Sickle cell disease:
Sickle-cell disease (SCD) or sickle-cell anaemia is a genetic blood disorder characterized by red blood cells that assume an abnormal, rigid, sickle shape. This shape is less flexible and results in a risk of various complications. The sickling occurs because of a mutation in the haemoglobin gene. Sickle-cell disease is the name of a specific form of sickle-cell disorder where both the genes are abnormal leading to lack of normal haemoglobin production. This is also referred to as sickle-cell anaemia. People carrying only one gene and one normal adult haemoglobin gene, it is referred to as "sickle cell trait". The manifestations of sickle cell trait are very mild and the life expectancy of such people is normal.

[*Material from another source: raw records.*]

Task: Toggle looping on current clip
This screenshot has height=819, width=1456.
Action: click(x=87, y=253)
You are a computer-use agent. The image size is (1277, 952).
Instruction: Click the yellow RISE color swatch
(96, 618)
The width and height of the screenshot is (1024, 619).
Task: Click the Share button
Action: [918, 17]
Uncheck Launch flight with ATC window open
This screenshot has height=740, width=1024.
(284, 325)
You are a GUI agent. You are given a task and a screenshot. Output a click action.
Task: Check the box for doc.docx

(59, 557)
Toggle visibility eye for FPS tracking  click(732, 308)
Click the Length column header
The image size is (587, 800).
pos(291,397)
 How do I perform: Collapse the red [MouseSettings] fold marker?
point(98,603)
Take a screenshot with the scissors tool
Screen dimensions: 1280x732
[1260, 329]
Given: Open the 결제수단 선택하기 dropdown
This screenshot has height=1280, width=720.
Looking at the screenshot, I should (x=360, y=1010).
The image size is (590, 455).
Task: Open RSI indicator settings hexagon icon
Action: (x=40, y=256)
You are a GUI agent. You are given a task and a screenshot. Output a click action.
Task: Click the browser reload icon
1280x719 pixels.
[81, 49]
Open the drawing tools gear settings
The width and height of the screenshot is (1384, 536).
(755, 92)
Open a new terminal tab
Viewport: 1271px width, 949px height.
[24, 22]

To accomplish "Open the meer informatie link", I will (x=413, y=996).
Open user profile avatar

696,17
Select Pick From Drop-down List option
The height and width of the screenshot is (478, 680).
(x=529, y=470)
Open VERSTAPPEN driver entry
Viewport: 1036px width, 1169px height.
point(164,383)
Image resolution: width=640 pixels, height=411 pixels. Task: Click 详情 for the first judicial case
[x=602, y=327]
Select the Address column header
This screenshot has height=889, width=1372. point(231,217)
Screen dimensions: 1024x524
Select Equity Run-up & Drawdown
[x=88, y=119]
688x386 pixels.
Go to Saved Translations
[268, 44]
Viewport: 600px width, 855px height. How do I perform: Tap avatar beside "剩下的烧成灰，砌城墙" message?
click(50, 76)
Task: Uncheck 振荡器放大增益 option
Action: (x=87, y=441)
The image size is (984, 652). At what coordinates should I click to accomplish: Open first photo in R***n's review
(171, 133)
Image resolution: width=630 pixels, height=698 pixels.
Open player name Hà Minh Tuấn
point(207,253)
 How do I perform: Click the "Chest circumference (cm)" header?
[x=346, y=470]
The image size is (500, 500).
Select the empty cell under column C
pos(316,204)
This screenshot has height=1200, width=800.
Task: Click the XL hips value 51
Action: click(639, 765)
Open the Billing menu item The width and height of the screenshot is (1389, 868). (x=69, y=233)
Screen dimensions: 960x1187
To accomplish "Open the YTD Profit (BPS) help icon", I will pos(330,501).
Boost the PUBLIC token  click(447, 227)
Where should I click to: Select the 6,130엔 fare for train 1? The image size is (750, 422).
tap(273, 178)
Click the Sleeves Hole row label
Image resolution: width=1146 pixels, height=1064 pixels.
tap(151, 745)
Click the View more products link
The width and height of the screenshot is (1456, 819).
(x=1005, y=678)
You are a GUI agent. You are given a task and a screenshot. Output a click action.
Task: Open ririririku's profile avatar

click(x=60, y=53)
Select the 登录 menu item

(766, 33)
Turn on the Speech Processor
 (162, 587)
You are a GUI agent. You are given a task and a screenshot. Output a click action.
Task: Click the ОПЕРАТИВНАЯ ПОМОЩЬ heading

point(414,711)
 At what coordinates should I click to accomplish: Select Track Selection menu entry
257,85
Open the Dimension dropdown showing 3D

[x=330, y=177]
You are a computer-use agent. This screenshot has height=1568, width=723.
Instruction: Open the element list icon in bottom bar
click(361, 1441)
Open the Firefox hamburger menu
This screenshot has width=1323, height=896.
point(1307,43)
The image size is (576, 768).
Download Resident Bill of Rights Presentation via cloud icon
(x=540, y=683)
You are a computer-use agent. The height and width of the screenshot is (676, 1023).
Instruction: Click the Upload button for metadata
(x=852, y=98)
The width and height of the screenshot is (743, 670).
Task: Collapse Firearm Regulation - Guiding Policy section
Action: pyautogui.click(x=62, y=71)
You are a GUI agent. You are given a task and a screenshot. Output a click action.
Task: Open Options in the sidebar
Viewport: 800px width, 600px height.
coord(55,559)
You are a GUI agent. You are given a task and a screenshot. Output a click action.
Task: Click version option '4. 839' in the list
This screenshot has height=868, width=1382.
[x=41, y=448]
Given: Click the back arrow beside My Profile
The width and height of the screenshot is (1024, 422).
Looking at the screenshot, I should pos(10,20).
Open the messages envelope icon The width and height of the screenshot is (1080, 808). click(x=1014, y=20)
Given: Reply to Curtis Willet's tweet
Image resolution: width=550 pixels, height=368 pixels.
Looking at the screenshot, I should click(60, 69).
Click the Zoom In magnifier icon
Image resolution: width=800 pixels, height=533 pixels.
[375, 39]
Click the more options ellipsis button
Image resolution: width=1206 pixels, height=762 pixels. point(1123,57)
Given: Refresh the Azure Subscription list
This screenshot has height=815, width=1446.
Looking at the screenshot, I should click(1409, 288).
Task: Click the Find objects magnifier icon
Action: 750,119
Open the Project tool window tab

There are treatments like recurrent blood transfusion to suppress abnormal blood production, medications like hydroxyurea to reduce and prevent complications, medicines to prevent infections has prolonged the life of patients with sickle cell disease. The best therapy currently for sickle cell disease is bone marrow transplantation in suitable patients.
Leukaemia:
Leukaemia is a type of cancer of the blood or bone marrow. There are several types of Leukaemia. There are two common varieties of leukaemias acute and chronic. If untreated acute Leukaemia can be life threatening in matter of hours to days. Chronic leukaemias progress very slowly. Both types of Leukaemia's lead to bone marrow failure because of abnormal cells occupying the space in the marrow leading to reduced production of the normal cells. Blood tests and the bone marrow examination are done for diagnosis and predicting the prognosis of Leukaemia. Several genetic and molecular tests are now done to predict the prognosis and need to bone marrow transplantation to avoid the leukaemia from coming back after treatment.
Lymphoma:
Lymphoma is a cancer of the lymphocytes, a type of cell that forms part of the immune system. Typically, lymphoma is present as a solid tumour of lymphoid cells. There are several hypes of lymphoma. The cancer cells often originate in lymph nodes, presenting as an enlargement of the node (a tumour). It can also affect other organs like skin, brain, bowels and bone. Two common types are high grade lymphomas and low grade lymphomas. Treatment might involve chemotherapy and in some cases radiotherapy and/or bone marrow transplantation and can be curable depending on the histology, type, and stage of the lymphoma.
Myeloma:
Multiple myeloma also known as plasma cell myeloma is a cancer of plasma cells, a type of white blood cell present in the bone marrow and normally contribute in the immune function. In multiple myeloma plasma cells accumulate in the bone marrow leading to reduced production of normal blood cells. Most cases of myeloma also have abnormal protein in blood called paraprotein. Cancerous plasma cells and the Paraprotein lead to bone lesions, high calcium and kidney problems. In fact kidney failure can be a presentation of myeloma. Myeloma is diagnosed with blood tests (serum protein electrophoresis, serum free kappa/lambda light chain assay), bone marrow examination, urine tests and X-rays of bones. Myeloma is generally thought to be treatable but incurable. Treatment is in the form of chemotherapy, immunomodulatory medicines and stem cell transplants. Radiation therapy is sometimes used to reduce pain from bone lesions.